Please repeat only the stretch of records running from the first line through the line that contains "Given: Open the Journal link".

- [Entries taken from a collection]:
▼

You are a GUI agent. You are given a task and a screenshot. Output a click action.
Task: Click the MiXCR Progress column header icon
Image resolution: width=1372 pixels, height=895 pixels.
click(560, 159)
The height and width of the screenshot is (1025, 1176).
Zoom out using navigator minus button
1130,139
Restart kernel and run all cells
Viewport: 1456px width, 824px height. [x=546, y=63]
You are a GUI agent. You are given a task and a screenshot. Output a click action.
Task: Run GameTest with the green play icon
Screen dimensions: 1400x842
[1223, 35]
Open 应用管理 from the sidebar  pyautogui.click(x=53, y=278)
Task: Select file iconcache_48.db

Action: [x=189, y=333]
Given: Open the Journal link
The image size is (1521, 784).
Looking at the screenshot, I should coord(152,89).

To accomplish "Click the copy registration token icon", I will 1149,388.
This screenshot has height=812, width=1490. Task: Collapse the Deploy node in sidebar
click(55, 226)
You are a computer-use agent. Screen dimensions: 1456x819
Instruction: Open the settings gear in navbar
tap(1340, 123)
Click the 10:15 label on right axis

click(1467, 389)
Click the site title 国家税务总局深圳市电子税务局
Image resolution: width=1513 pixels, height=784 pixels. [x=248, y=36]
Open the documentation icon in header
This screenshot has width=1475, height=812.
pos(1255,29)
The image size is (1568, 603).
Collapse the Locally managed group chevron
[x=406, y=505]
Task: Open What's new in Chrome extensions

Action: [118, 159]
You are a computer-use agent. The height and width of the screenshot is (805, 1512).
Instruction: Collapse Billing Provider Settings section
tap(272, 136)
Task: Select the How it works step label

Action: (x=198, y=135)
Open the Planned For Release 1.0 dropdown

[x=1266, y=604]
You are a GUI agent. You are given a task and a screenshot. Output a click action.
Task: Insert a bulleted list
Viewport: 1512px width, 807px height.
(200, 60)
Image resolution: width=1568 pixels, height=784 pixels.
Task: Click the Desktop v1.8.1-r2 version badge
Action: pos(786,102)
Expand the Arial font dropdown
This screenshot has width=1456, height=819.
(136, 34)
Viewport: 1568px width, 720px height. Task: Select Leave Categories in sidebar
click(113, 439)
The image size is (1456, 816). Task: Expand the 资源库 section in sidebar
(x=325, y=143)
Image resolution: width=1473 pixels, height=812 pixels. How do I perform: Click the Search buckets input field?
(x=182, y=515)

▲

- [OUTPUT OF THE TASK]:
You are a GUI agent. You are given a task and a screenshot. Output a click action.
Task: Click the MiXCR Progress column header icon
Image resolution: width=1372 pixels, height=895 pixels.
click(560, 159)
The height and width of the screenshot is (1025, 1176).
Zoom out using navigator minus button
1130,139
Restart kernel and run all cells
Viewport: 1456px width, 824px height. [x=546, y=63]
You are a GUI agent. You are given a task and a screenshot. Output a click action.
Task: Run GameTest with the green play icon
Screen dimensions: 1400x842
[1223, 35]
Open 应用管理 from the sidebar  pyautogui.click(x=53, y=278)
Task: Select file iconcache_48.db

Action: [x=189, y=333]
Given: Open the Journal link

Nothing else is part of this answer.